I hope to have the project finished by the end of summer holidays (new term starts in October), but it’s difficult to make any estimates now. We’ll see.

Electric mountainboard – post #4 Electronics finished, software in progress

Hello, it’s been a while since my last update on Eboard project.

Last time I wrote about mechanical part being more or less finished. Since then I focused my efforts on developing electronics and software.


Electronics basically consists of three main parts: Drivers Unit, Battery Unit and Control Unit.

Drivers Unit


Unit is composed of custom board and two ESCs. Board is used to distribute power and signal from receiver to ESCs, measure current drawn by controllers, measure temperatures (of motors, ESCs and current sensors – 6 thermometers in total), control the rear lights and fans. Initially I wanted to use just one microcontroller (uC) in this project, but I decided that it would require too many wires going thorugh the board (analog signals, power, etc.), so I added Arduino Pro Mini clone board (with ATmega328p), which reads all the sensors and sends the data over serial port to uC located in Control Unit.



To mount this board to deck I designed a simple “case” (no top yet)


As you can see I added four slots for small fans to increase airflow – I don’t know if they will be necessary, I will have to carry out a few field tests.

Battery Unit

It will be mounted in middle of the board.
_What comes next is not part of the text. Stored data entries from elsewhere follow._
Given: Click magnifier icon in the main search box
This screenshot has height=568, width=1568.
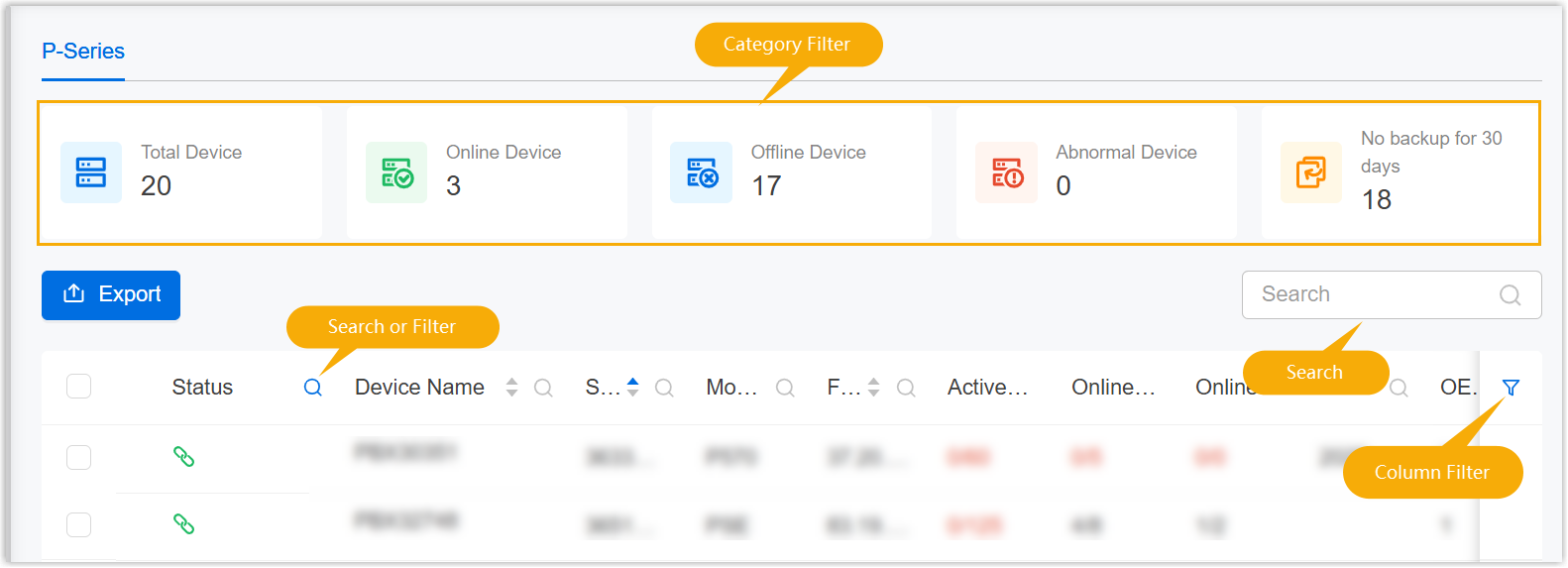Looking at the screenshot, I should [1510, 295].
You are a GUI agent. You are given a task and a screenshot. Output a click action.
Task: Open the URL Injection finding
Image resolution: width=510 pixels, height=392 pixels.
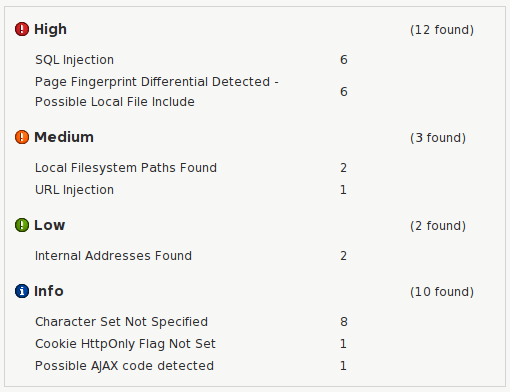[74, 190]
I had a little bit of a problem with deciding how to design it so that I could easily remove batteries, mount it properly to the deck (only two holes in it, I don’t want to drill any additional) and first of all it should reliably hold the batteries. As far as electronics goes I built a board with four MOSFETs, which will be used to turn on and off the ESCs. I did that in order to limit “startup” actions just to turning the key in front part of the board.
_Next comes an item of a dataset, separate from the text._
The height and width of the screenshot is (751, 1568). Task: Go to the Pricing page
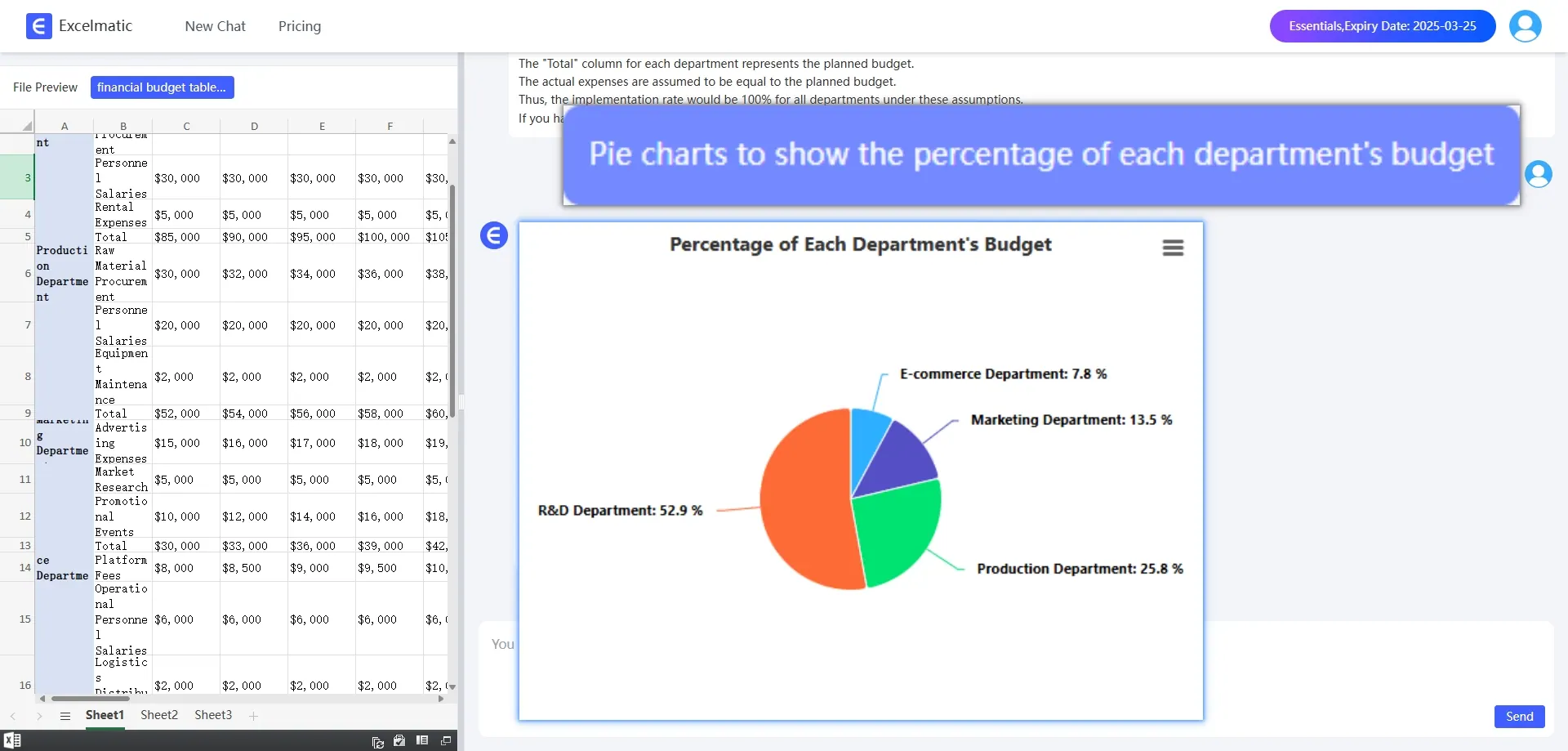(300, 26)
I additionally installed thermometer on one of the heatsinks to measure the temperature and possibly display a warning on a LCD when certain threshold is exceeded. At higher currents quite a lot of heat can be generated on these transistors (their resistance in on state is 15mOhm). I did a bit of math and at current of 20A ( ~25 km/h on flat ground) 1,5W is generated on each of them, which should result in temperature around 45C (at 20C ambient temperature). Again – tests will confirm or negate my calculations and assumptions.

Control Unit

Main purpose of this unit is to display data on embedded LCD and control a few things (turning MOSFETs in Battery Unit on and off, lights, etc.). Right now ATmega328p is used, but in near future I’m planning to switch to ATmega2560 (graphical LCD requires many pins and I will need additional serial port to receive data from GPS).

CU connected to DU during initial software testing:



Main task on DU’s side is to get readings from sensors, prepare a “packet”, convert it to character string and send it over serial. So far, so good. CU’s task is a bit more difficult, since it needs to perform parsing of received data, check if everything is correct and display data and so on.
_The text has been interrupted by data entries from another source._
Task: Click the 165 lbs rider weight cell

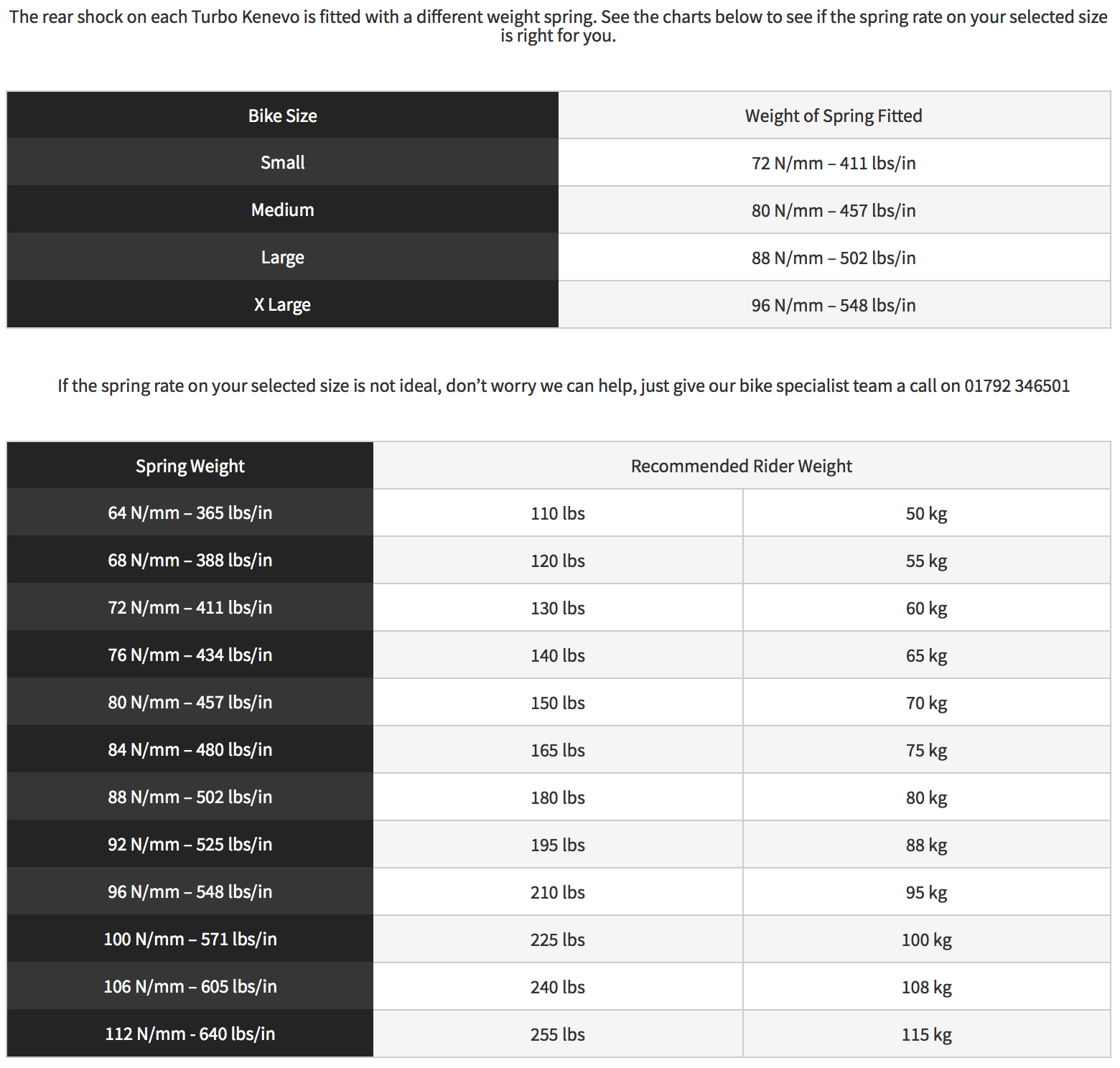Action: [558, 750]
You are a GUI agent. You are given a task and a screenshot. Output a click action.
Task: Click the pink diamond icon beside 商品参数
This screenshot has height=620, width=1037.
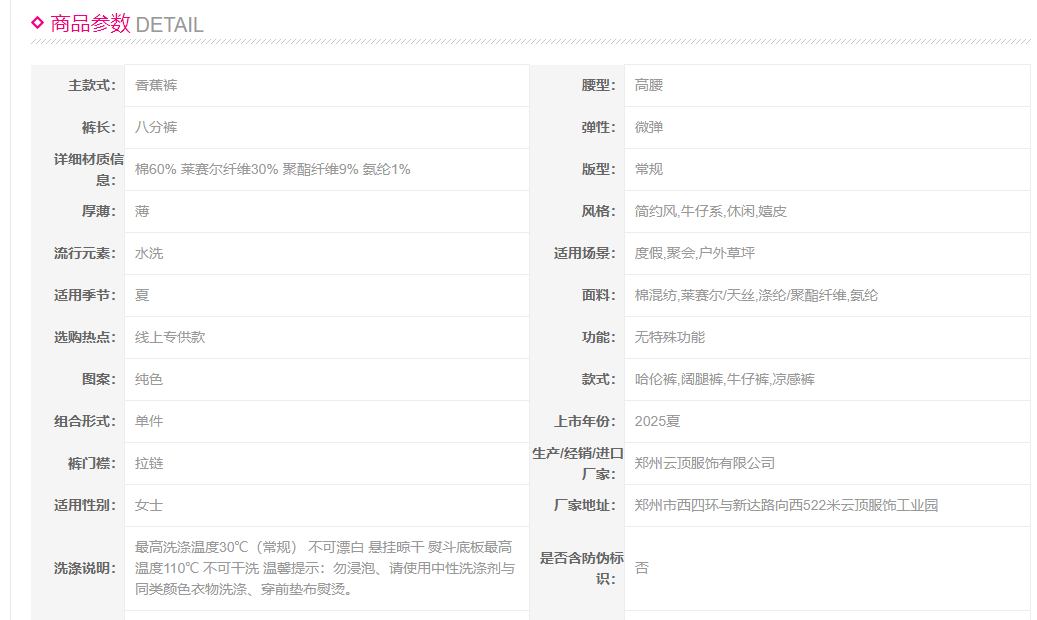(38, 22)
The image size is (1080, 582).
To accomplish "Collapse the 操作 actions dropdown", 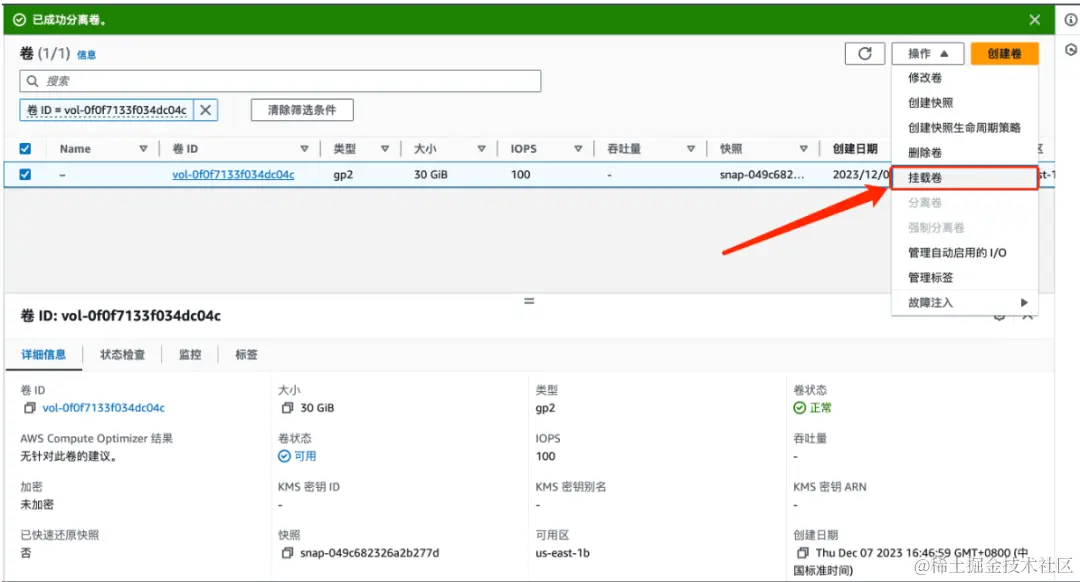I will (x=928, y=53).
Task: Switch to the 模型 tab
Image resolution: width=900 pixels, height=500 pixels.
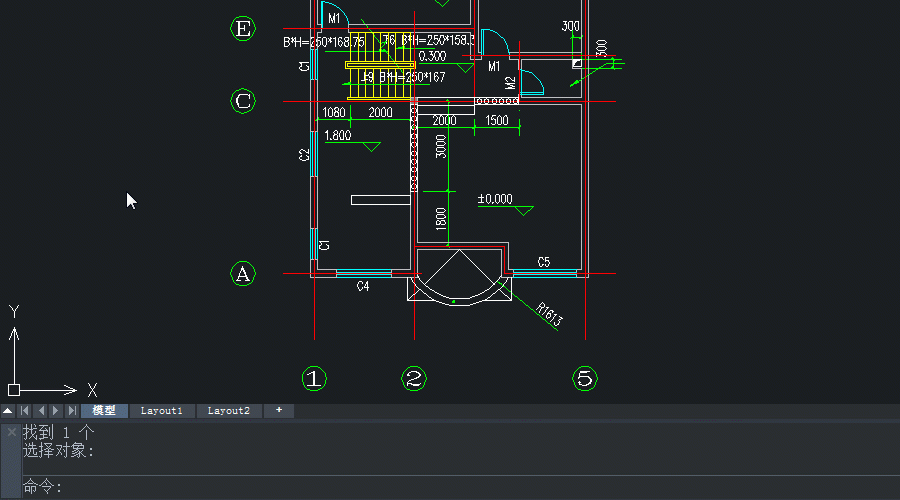Action: pyautogui.click(x=104, y=411)
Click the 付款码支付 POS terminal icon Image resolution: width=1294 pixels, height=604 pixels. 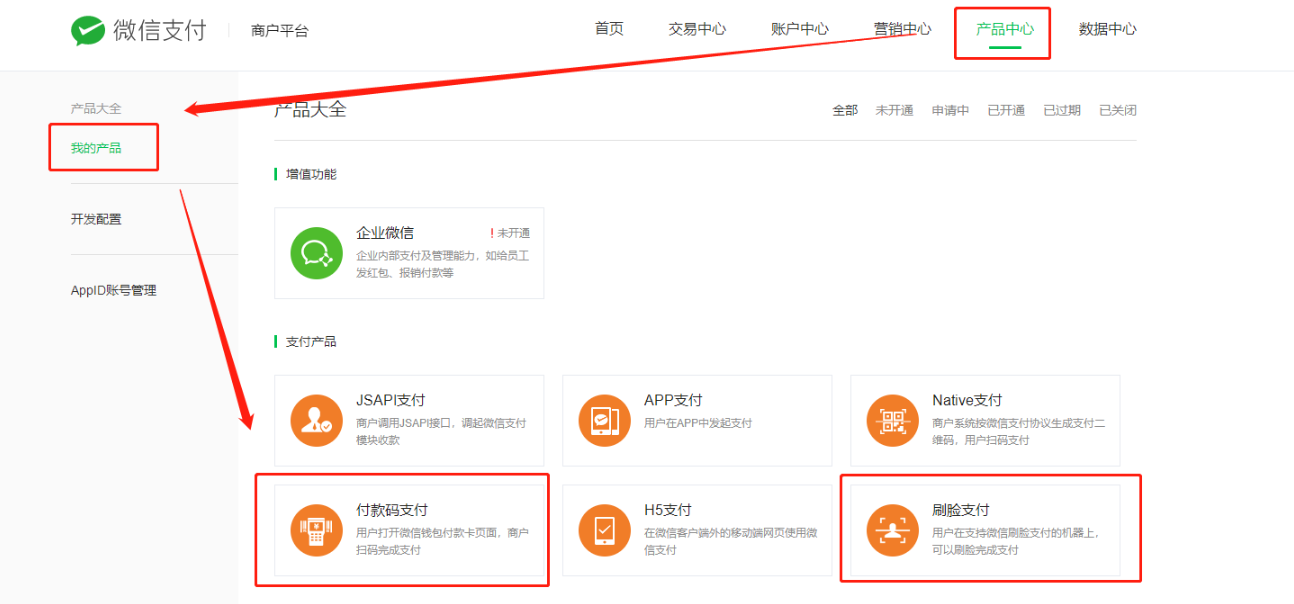316,530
Debugging AVRs can be a bit troublesome, so I first wrote PC “emulation” of aforementioned system. I implemented a class “MyString” to create additional layer of abstraction and avoid playing with pointers everywhere in my code. The whole source code is about 600 lines long and is available at my Github. After eliminating initial bugs I uploaded slightly modified version to DU (sending data is easier 😉 ). When I had sending part sorted out, I moved on to CU’s software. Again I had to do a bit of debugging, but eventually the system is working. I guess I reinvented the wheel a bit with creating my own string class, but I’ll treat it as an exercise 😉 Also I made slightly stupid decision when choosing sent data format- packet string is  in format “sIaxx.xIbyy.yTazz.z …  “, where ‘s’ indicates start of packet. Now I think I needn’t have included all the Ia, Ib and so on, since in my parser class I don’t even look at these characters – I just “jump” from one number to next, so these characters just increase transmission time and take unnecessary space in uCs’ memory.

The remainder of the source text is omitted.